**ACTIVITY:**
Copy the lines below verbatim. Begin with the first and end with the line containing "Image resolution: width=1568 pixels, height=751".

*** RECORDED INFORMATION Section Begins ***

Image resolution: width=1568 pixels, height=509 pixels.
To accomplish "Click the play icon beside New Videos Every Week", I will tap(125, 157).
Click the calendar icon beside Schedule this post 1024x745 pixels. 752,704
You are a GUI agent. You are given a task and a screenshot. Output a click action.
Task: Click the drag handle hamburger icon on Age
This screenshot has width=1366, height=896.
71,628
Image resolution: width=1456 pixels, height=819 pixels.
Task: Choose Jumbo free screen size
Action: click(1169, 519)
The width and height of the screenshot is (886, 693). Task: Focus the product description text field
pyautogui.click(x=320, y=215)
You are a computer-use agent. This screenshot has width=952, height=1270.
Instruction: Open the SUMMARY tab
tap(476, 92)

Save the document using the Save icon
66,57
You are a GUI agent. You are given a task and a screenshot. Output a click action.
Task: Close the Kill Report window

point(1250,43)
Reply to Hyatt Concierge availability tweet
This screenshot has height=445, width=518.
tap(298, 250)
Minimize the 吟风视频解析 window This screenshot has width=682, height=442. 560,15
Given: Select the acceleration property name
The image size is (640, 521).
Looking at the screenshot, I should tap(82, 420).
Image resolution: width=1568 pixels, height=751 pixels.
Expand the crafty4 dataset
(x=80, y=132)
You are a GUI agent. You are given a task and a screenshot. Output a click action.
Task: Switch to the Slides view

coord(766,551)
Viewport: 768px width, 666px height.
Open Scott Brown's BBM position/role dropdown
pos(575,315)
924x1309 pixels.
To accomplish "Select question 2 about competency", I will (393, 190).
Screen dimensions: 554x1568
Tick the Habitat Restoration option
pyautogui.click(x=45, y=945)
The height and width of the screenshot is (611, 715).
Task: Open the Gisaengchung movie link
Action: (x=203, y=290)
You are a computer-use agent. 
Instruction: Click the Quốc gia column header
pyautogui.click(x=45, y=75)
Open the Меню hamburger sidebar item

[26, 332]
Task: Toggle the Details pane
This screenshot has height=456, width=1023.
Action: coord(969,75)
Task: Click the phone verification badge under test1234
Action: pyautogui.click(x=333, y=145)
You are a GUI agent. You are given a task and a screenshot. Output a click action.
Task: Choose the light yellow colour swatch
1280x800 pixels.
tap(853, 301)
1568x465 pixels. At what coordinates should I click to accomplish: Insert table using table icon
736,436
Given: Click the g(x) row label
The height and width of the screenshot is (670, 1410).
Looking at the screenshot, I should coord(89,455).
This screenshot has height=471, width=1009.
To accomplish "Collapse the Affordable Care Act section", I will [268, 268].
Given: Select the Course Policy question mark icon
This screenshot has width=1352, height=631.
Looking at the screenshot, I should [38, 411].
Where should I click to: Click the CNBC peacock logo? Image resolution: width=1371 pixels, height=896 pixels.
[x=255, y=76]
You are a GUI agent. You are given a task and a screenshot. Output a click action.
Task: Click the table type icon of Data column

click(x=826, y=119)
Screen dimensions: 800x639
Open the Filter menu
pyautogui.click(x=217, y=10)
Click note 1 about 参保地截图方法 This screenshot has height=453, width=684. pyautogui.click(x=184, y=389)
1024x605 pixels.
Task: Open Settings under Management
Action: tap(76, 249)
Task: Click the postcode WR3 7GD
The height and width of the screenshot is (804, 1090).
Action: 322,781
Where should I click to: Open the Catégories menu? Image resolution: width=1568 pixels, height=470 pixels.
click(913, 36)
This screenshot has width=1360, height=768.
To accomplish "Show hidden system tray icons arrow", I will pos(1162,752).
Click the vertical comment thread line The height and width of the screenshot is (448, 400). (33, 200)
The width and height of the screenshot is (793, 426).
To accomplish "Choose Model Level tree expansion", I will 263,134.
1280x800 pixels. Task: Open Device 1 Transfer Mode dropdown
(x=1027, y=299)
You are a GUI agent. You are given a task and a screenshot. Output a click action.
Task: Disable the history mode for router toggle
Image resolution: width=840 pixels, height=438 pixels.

*** RECORDED INFORMATION Section Ends ***

**EXERCISE RESPONSE:**
Image resolution: width=1568 pixels, height=509 pixels.
To accomplish "Click the play icon beside New Videos Every Week", I will tap(125, 157).
Click the calendar icon beside Schedule this post 1024x745 pixels. 752,704
You are a GUI agent. You are given a task and a screenshot. Output a click action.
Task: Click the drag handle hamburger icon on Age
This screenshot has width=1366, height=896.
71,628
Image resolution: width=1456 pixels, height=819 pixels.
Task: Choose Jumbo free screen size
Action: click(1169, 519)
The width and height of the screenshot is (886, 693). Task: Focus the product description text field
pyautogui.click(x=320, y=215)
You are a computer-use agent. This screenshot has width=952, height=1270.
Instruction: Open the SUMMARY tab
tap(476, 92)

Save the document using the Save icon
66,57
You are a GUI agent. You are given a task and a screenshot. Output a click action.
Task: Close the Kill Report window

point(1250,43)
Reply to Hyatt Concierge availability tweet
This screenshot has height=445, width=518.
tap(298, 250)
Minimize the 吟风视频解析 window This screenshot has width=682, height=442. 560,15
Given: Select the acceleration property name
The image size is (640, 521).
Looking at the screenshot, I should tap(82, 420).
Image resolution: width=1568 pixels, height=751 pixels.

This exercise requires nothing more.